Cenas domésticas – Todos dizem eu te amo

por Luiz Henrique Matos

sunshine

Um: Tenho o hábito de beber a água e deixar o copo vazio sobre a pia, bem ao lado do filtro. Depois, saio, faço minhas coisas, brinco um pouco, vejo a TV. Mais tarde, volto até a cozinha e noto que o copo está lá, cheio outra vez, no mesmo lugar em que eu o havia deixado. Eu acho estranho, bebo e ao sair em direção a sala dou de cara com a Nina, que me observava e sorri simpática: “Pai, você já bebeu a água que eu deixei pra você?”

Dois: Costumo dormir tarde aqui em casa. Em geral, quando me deito, a Manú e a Nina já estão na cama há algum tempo. Vez por outra, quando entro no banheiro para escovar os dentes, encontro minha escova repousando sutilmente sobre a pia, já com a pasta colocada. E é assim desde que nos casamos.

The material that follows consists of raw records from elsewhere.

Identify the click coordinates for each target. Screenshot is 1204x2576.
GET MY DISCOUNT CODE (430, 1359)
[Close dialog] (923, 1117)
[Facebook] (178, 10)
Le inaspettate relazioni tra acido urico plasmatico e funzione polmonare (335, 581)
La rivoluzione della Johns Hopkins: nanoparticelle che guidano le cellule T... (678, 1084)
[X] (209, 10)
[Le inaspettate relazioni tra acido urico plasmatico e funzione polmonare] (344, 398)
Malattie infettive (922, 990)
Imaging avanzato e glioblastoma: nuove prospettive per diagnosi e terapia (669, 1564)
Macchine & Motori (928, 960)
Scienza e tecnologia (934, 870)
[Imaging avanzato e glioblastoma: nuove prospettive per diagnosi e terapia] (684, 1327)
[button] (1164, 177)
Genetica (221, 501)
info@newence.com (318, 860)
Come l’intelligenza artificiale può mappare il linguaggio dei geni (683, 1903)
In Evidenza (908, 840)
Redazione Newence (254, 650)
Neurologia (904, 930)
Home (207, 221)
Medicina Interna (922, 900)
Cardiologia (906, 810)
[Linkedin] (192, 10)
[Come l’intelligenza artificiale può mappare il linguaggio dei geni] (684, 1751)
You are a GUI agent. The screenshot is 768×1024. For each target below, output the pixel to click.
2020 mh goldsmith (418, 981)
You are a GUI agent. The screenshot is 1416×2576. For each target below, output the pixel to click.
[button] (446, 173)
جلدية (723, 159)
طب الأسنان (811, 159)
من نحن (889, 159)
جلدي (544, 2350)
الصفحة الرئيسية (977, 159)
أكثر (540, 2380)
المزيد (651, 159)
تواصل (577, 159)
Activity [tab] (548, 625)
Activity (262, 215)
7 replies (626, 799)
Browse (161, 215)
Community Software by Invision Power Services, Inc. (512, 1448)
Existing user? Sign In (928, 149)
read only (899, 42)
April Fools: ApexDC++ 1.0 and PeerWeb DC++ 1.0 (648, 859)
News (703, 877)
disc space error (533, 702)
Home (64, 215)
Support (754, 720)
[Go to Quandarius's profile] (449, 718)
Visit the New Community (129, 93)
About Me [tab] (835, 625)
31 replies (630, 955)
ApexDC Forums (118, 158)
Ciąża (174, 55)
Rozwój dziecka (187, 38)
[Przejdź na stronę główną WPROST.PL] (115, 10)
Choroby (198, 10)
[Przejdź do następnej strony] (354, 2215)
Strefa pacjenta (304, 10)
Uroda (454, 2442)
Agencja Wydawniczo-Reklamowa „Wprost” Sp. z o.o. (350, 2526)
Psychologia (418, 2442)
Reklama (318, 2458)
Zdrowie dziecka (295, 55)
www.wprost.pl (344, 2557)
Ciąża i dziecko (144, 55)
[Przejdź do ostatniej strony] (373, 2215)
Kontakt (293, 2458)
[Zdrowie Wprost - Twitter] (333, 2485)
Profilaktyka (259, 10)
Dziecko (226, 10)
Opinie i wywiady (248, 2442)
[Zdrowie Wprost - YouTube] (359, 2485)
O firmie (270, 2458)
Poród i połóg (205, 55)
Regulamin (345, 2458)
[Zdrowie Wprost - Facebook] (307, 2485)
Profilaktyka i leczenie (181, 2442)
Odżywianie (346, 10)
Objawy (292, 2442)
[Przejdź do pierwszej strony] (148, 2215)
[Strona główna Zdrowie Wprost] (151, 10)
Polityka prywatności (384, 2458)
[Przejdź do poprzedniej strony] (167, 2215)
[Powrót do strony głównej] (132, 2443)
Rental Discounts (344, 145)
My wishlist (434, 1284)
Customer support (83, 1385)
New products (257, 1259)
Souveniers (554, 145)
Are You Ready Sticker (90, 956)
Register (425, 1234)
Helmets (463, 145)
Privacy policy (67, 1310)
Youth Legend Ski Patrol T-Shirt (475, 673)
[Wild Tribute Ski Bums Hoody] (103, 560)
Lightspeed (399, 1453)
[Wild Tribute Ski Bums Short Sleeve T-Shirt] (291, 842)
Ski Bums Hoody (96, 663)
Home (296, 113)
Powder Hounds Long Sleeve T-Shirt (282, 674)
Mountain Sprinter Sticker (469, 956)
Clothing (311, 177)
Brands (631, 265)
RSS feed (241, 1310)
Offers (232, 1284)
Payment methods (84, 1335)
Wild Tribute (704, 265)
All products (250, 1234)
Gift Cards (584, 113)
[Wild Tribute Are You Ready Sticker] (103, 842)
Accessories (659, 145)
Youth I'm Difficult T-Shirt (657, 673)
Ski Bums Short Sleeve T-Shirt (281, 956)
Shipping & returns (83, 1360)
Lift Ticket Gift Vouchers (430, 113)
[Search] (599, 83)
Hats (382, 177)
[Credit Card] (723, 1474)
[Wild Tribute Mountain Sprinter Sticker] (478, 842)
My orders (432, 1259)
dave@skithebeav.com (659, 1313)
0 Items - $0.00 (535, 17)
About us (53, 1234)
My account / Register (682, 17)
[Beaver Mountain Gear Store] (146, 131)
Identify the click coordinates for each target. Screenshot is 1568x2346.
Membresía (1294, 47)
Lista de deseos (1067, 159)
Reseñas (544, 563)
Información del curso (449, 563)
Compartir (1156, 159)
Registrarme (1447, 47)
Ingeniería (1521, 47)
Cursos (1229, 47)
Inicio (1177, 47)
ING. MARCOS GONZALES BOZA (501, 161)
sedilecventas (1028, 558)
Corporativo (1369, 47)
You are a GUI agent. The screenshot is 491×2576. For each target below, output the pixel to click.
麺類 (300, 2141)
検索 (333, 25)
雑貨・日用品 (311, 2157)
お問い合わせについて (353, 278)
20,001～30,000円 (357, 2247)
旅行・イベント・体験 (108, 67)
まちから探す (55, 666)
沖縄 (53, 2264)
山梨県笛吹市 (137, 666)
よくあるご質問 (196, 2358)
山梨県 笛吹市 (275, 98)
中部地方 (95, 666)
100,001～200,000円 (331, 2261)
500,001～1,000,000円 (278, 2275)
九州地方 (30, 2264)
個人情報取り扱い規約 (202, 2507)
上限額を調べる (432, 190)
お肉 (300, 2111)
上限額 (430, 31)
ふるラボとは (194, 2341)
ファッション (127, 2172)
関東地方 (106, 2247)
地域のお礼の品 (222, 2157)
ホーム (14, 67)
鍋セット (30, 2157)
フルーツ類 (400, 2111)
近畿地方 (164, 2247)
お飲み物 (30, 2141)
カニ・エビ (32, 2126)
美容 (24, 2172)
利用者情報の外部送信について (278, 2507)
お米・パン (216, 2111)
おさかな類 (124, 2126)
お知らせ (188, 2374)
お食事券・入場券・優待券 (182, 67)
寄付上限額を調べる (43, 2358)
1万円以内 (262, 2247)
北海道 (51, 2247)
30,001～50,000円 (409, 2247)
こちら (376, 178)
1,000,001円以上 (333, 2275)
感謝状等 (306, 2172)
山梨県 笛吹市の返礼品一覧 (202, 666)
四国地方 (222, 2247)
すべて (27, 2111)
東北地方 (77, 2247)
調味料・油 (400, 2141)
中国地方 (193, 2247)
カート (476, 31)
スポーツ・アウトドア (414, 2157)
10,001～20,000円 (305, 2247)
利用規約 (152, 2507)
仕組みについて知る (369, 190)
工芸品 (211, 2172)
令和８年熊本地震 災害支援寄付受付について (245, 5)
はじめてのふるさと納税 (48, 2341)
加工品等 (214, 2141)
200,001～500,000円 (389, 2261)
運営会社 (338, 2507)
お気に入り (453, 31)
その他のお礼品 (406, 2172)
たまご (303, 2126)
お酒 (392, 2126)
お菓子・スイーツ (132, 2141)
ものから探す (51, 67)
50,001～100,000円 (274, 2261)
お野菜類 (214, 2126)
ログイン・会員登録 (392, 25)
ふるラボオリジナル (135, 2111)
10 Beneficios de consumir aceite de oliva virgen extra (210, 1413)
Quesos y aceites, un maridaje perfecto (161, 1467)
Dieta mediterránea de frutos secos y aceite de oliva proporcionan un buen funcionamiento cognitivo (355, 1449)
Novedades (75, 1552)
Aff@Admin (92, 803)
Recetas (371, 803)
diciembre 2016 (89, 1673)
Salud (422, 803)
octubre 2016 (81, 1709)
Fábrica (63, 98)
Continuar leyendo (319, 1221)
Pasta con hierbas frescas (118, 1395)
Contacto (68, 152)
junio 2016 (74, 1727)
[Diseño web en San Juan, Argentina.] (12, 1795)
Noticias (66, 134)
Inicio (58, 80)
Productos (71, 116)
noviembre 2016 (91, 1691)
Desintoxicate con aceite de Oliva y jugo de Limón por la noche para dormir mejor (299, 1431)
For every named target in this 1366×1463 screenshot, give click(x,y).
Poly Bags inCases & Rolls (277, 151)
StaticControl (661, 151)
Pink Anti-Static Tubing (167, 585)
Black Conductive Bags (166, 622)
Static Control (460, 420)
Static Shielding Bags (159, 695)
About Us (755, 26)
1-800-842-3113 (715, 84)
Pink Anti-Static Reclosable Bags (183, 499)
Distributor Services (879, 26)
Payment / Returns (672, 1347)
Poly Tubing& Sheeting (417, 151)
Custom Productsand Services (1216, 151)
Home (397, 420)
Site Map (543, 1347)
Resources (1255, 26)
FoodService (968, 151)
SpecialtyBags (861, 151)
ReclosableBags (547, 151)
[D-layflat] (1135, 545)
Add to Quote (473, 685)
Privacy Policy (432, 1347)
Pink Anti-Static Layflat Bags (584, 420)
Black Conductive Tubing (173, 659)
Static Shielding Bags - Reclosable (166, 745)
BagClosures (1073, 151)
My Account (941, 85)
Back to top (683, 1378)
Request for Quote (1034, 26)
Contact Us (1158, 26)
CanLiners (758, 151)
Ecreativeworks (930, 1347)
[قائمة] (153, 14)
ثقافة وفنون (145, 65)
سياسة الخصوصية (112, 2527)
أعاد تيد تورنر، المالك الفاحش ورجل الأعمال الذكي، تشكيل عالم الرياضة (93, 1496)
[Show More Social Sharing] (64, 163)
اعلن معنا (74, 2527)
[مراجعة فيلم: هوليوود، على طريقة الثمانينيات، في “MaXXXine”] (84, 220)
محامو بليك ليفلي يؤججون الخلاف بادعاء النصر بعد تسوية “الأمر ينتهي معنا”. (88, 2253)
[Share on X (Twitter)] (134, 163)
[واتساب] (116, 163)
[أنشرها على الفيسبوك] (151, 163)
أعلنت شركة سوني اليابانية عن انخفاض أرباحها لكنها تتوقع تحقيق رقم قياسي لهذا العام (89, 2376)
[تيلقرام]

Três: Às vezes, eu vejo o sol nascer. Acordo cedo, preparo a lancheira da Nina para a escola, me arrumo, ajeito algumas coisas e, nesse meio tempo, percebo os primeiros raios de sol atravessando as frestas da janela. Então eu paro para espiar. Abro a cortina devagar e contemplo o dia nascendo, o sol, um ou outro pássaro cantando, a cena da cidade acordando, a lembrança das manhãs amarelas da infância. E isso muda toda a dinâmica do dia, sempre. Fico pensando que Deus faz essas coisas de propósito, ele insiste em me mimar.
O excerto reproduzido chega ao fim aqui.